**TASK INSTRUCTIONS**
Read through the listing below and copy each line in which the word "computer" occurs.
_____
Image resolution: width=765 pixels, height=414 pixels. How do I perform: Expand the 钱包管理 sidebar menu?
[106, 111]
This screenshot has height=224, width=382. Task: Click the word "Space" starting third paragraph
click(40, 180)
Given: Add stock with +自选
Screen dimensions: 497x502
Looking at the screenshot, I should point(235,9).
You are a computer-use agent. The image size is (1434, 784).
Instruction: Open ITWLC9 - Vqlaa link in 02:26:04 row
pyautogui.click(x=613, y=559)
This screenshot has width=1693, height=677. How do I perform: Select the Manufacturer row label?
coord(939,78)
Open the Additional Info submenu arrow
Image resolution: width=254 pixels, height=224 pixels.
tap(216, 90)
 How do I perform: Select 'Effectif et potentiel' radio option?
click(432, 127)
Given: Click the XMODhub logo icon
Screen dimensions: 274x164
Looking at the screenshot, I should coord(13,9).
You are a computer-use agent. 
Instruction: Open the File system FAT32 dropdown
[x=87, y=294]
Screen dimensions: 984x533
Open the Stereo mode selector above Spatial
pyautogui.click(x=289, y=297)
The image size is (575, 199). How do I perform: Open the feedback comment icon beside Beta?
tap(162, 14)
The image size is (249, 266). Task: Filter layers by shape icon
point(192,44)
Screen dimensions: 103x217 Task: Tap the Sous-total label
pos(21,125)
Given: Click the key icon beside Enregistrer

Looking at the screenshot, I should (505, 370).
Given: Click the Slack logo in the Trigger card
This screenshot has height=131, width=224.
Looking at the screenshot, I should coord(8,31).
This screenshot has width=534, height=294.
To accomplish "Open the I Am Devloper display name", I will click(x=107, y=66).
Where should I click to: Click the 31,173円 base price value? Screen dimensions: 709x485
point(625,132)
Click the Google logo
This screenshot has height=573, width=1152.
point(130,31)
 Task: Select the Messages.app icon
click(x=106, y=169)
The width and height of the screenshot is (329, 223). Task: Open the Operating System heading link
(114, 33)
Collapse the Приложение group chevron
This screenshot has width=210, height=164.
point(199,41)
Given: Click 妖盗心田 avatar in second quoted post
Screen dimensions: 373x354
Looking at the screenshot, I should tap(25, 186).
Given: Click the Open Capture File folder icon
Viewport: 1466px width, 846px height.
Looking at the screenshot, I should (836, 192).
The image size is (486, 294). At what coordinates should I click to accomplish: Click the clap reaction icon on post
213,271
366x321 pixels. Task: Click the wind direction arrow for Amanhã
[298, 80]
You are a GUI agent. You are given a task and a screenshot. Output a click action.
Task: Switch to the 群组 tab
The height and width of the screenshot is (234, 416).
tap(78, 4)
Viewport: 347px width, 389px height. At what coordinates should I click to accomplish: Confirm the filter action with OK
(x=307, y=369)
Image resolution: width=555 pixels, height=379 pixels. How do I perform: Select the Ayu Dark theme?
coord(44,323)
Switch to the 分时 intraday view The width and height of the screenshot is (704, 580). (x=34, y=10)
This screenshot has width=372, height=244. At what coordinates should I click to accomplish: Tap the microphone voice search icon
_____
**TASK OUTPUT**
You are a computer-use agent. The image size is (1434, 784).
You are a computer-use agent. 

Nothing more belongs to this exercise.